* [Passage to read]:
## Begin

Another thing that makes me unusual is that the publisher of my first book has closed his doors, so the rights have reverted to me. But there are still nearly a thousand hard copies in the distributor's warehouse and the distributor published the ebook, so now I've signed a contract with the distributor as effectively the publisher of my first book, which is getting a second wave on the back of my new book, which is going pretty well - even goes into the airports this week - so I'm getting quite a windfall on new sales of the first book because I get the publisher's share as well as the author's share.

Makes me feel a bit hybrid-ish, but I know I'm a strange case.


----------



## TWErvin2 (Feb 3, 2014)

This is how I see it:

While the hybrid model for an author may offer the best options--the best of both worlds, so to speak, that doesn't mean it will be an option for all, or even most authors. It presupposes that a traditional publisher is willing to offer a contract to an author for his/her work. It does happen more often now for self-published authors, once they've proven themselves. But there are still a limited number of authors that are/can be traditionally published (initially, or after self-publishing first).

That is when the author has the option to go with a publisher for their next novel, or go it alone and self-publish, and/or to release via ebook and possibly POD, their backlist of previously traditionally published novels.

What has changed is that the query/slush pile for agents or recommendations from established authors to their agent/publisher, is no longer the avenue (or predominant route) to obtain a traditional publishing contract. An author can self-publish and prove the marketability of their works, and translate that into an avenue to gain the notice of an agent/publisher. Even so, it's still a long shot, but one where the author has a bit more control over the route/destiny. An author can only do so much to perfect the submission package (and maybe build a potential platform). Focus and productivity, and successful efforts in marketing in while self-publishing can, through hard work, pay off--drive, persistence, and a little luck.

## End

* [Extracted material]:
## Begin

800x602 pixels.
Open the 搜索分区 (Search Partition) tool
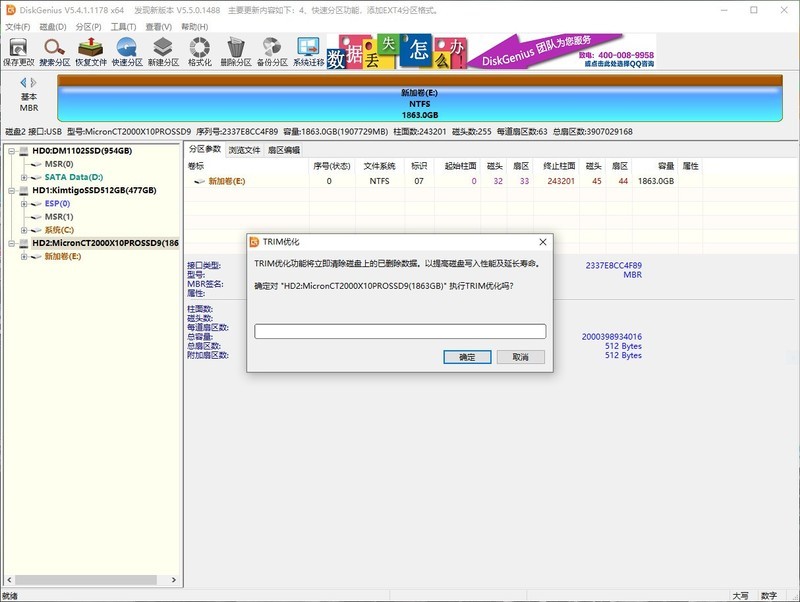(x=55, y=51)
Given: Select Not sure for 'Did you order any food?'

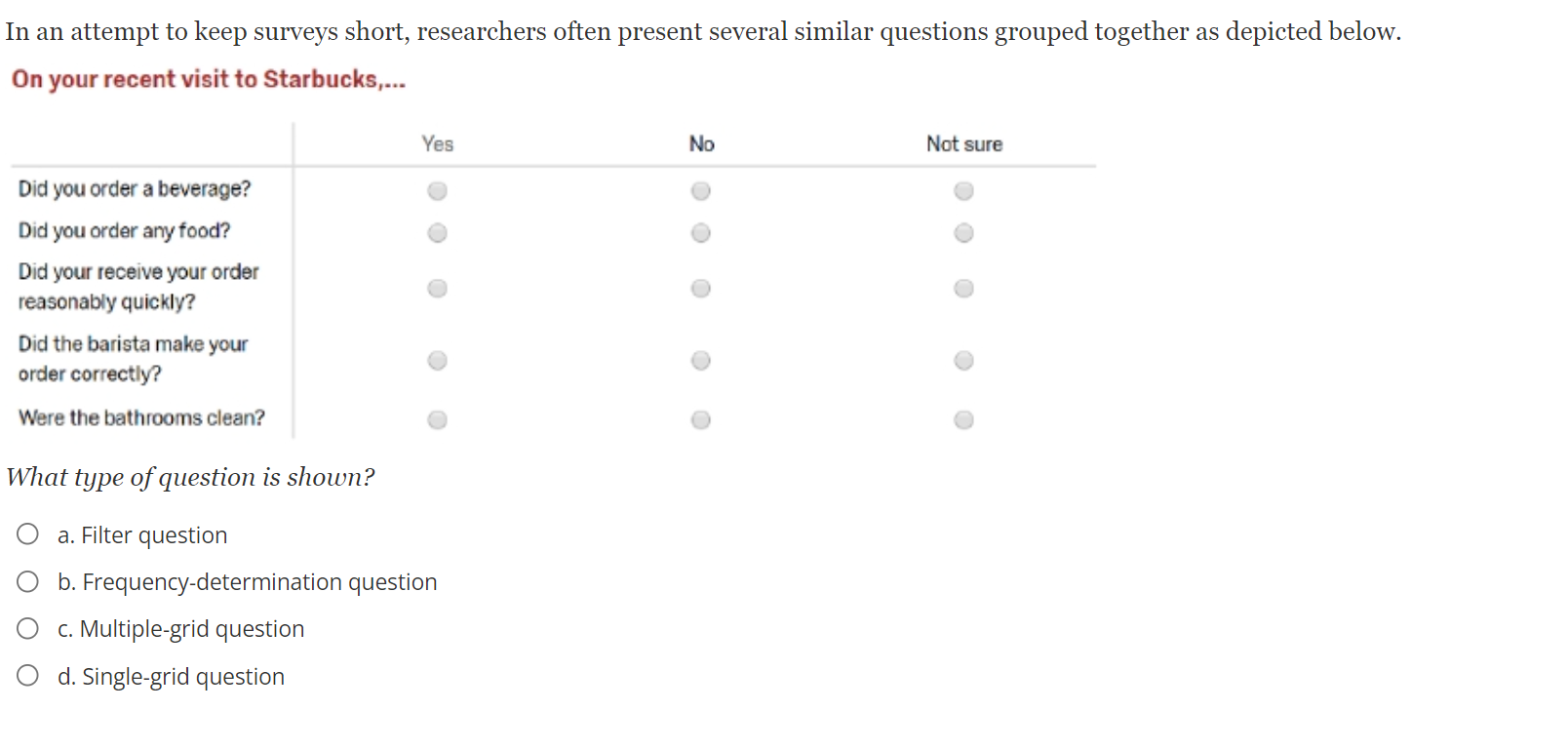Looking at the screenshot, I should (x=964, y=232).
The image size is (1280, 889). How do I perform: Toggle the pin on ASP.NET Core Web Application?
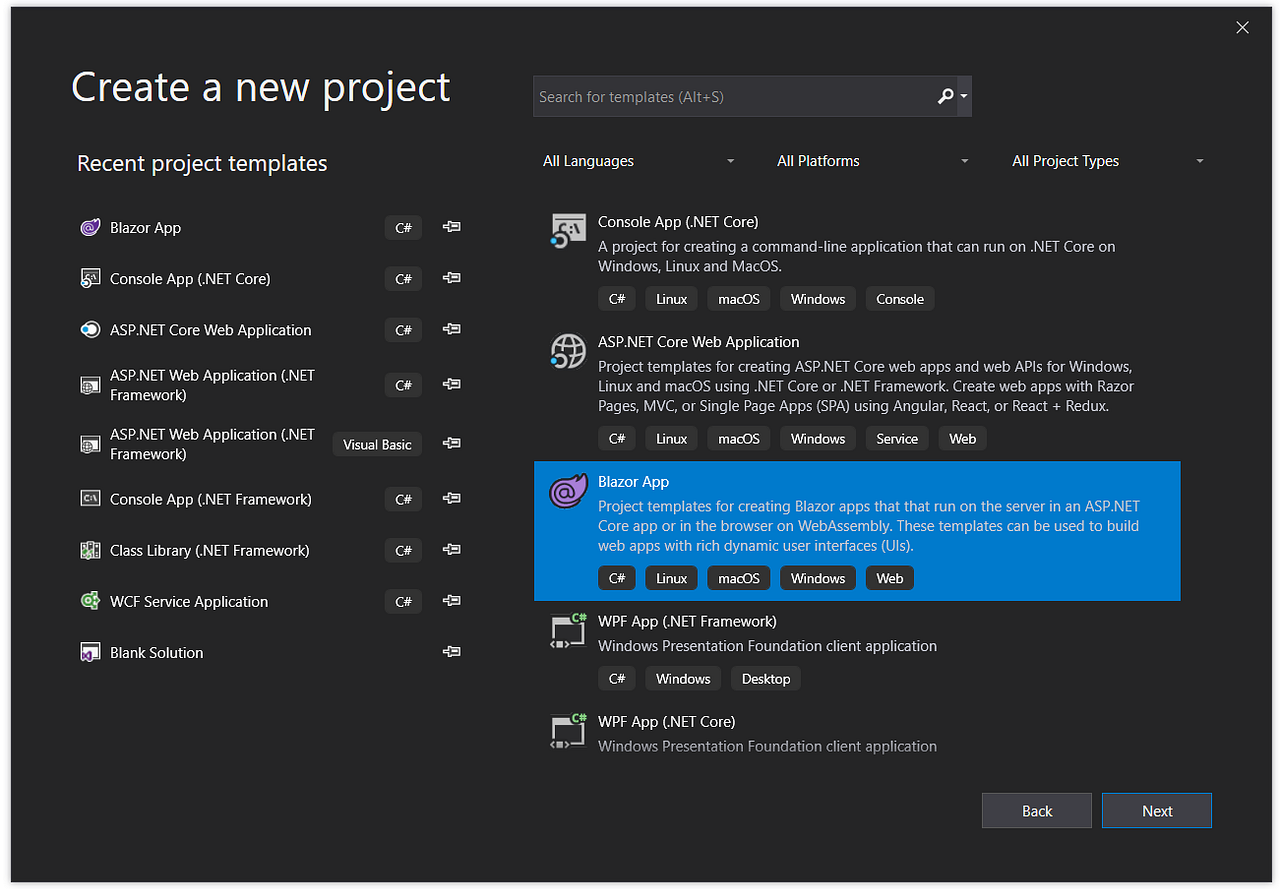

## End
## Begin

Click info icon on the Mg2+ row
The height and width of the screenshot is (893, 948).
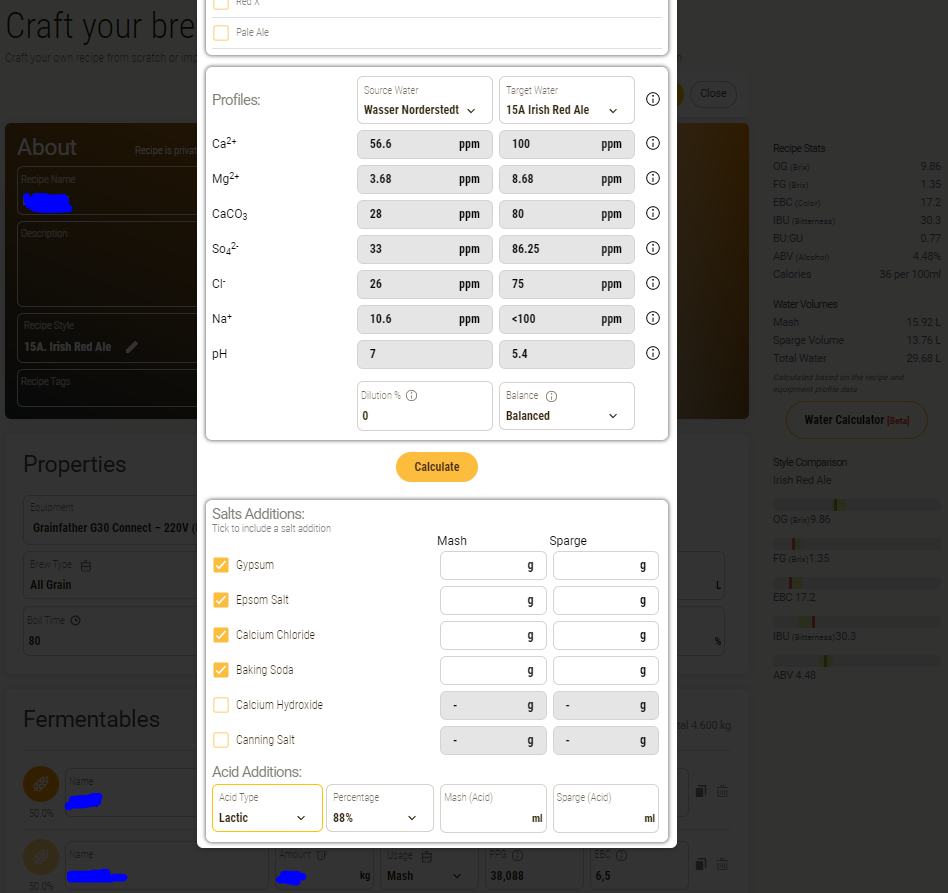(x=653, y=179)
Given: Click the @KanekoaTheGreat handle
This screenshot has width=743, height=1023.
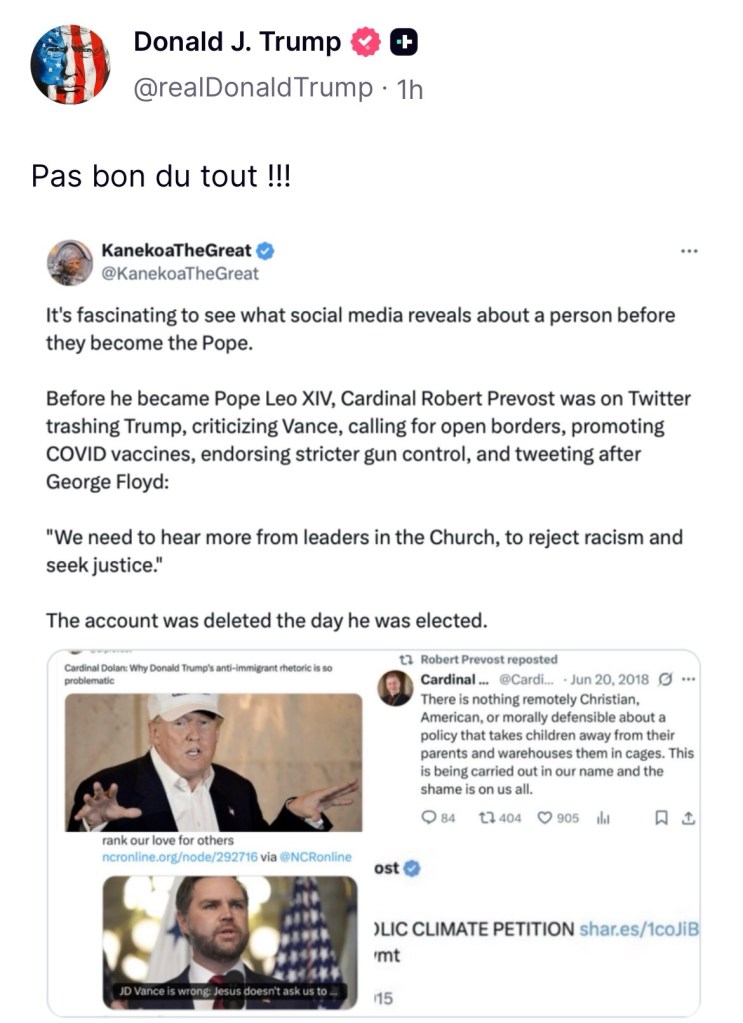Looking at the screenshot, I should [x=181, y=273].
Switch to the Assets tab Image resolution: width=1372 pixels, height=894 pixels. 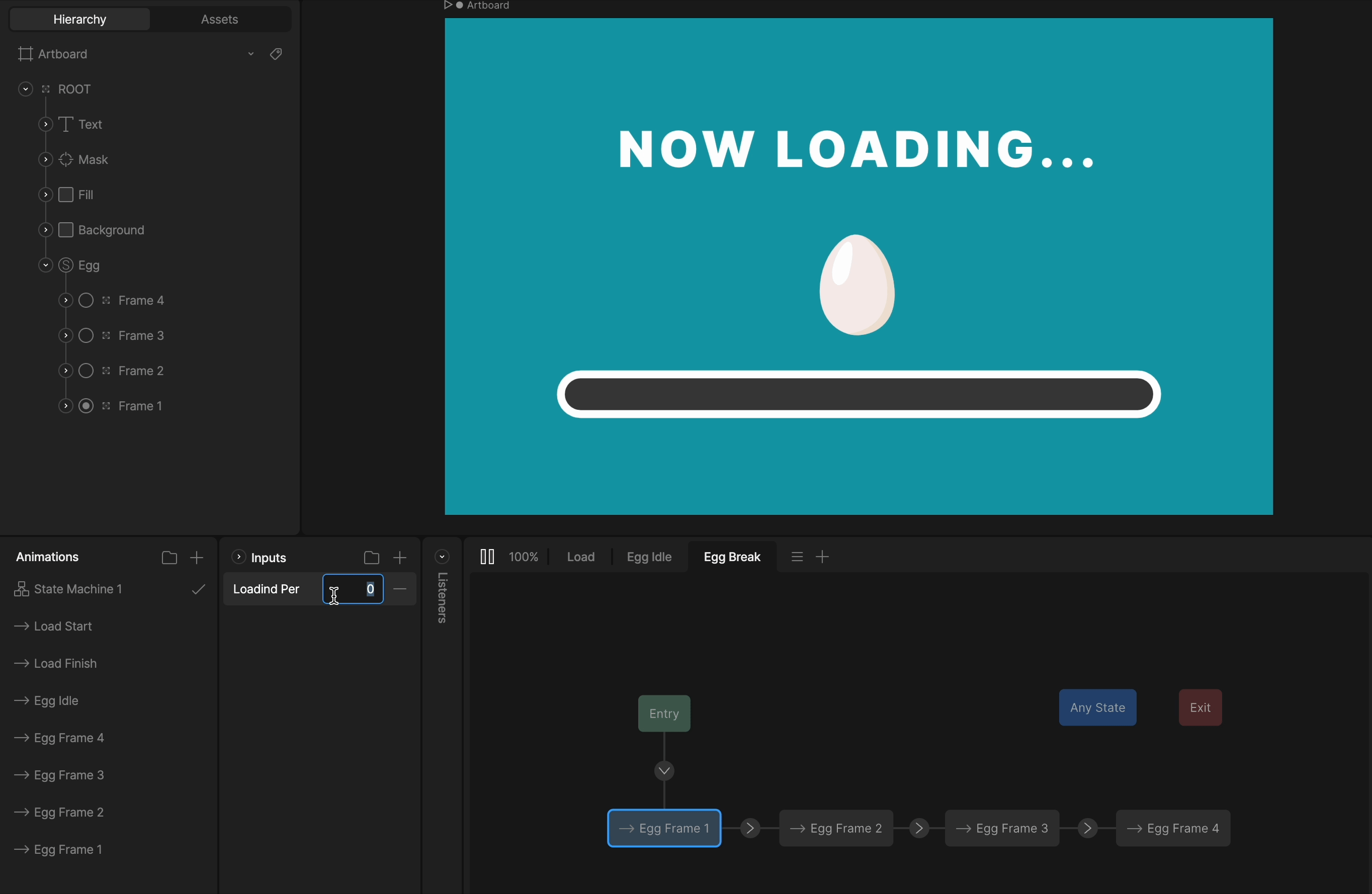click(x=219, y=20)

## End
## Begin

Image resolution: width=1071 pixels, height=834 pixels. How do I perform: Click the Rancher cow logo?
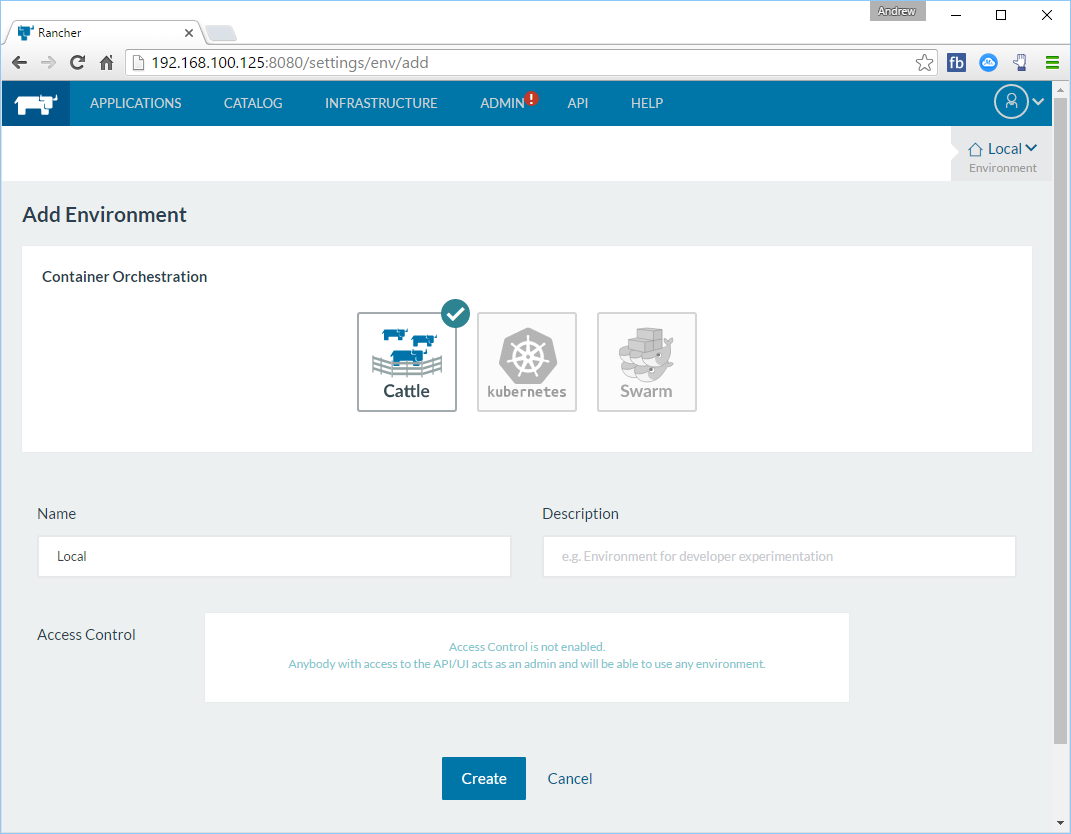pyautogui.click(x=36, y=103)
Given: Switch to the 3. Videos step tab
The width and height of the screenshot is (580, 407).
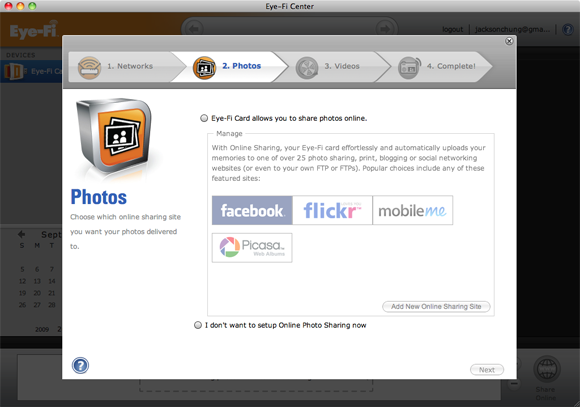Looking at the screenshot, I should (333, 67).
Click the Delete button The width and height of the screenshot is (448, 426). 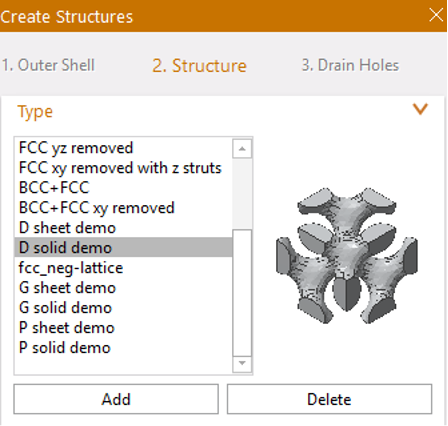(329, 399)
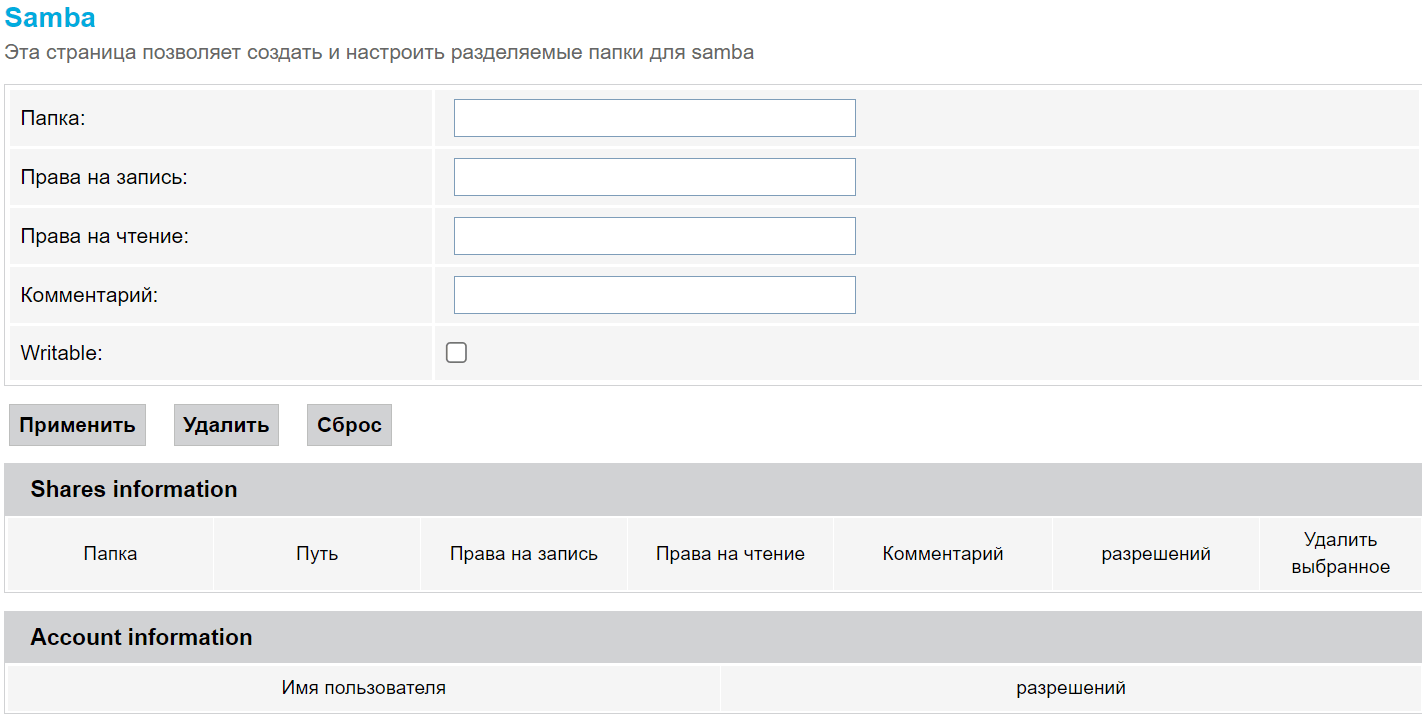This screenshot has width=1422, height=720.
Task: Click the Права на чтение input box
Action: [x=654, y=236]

## End

* [Tasks to carry out]:
[1] Answer these questions from the forum thread on hybrid publishing:
(a) How many hard copies of the first book remain in the distributor's warehouse?
(b) On what date was the TWErvin2 post made?
(c) According to TWErvin2, what does the hybrid model presuppose?
[2] Using the forum thread on hybrid publishing, explain why the first poster is getting a windfall on new sales of the first book.
[3] Extend the forum thread on hybrid publishing from its last sentence.
The rows are separate material and are unrelated to the forum thread on hybrid publishing.

* [Answers for the tasks]:
[1]
(a) Nearly a thousand.
(b) Feb 3, 2014.
(c) That a traditional publisher is willing to offer a contract to an author for his/her work.

[2] The first book's publisher closed, so its rights reverted to the author, who then signed a contract with the distributor as effectively the book's publisher. As a result, the author gets the publisher's share as well as the author's share on new sales, which are rising as the book gets a second wave on the back of the new book.

[3]
----------



## MichaelSullivan (Feb 4, 2014)

Kevin O. McLaughlin said:


> 1) Publish with trad pubs first, then recover righs later and self publish. This will become much more difficult in the future, now that all large publishers are demanding rights for duration of copyright as a basic element of all their contracts. Some writers are negotiating those clauses out, but it's becoming harder and harder to do so. But for now, writers who can recover their rights are self publishing those backlist books for some more income.



My 2 cents. I don't see the "life of copyright" going away anytime soon. My approach (and I've not been very successful to date) is to get the "threshold" that is used to calculate "in print" raised. I've seen things such as 100 books in two consecutive accounting periods (which generally means 1 year) or $500 in two periods - which is $9.61 a week.  So far publishers are keeping this bar extremely low - and under those types of conditions, yes you can pretty much expect that once you sell a particular book it will be gone for good.



Kevin O. McLaughlin said:


> 2) Indie publish some things, and send others to trad pubs. This pretty much only works with motivated writers who are able to spend a fair amount of time behind the keyboard, since you need to be producing multiple works per year to make it effective. Again, this is becoming much more difficult due to the non-compete clauses standard in most large publishers' contracts today. Those clauses will bar you from self publishing for "duration of contract" - and the contract is usually set to expire when the book is "no longer available in major retail channels". With the advent of ebooks, books NEVER leave major retail channels, so the contract - and the non-compete clause - last for duration of copyright. These clauses are IMHO dealbreakers, and are the main reason I am not even bothering submitting to publishers right now. Some writers have successfully negotiated them away (pretty sure Mike Sullivan did), but the word I am hearing is it's getting harder to do so.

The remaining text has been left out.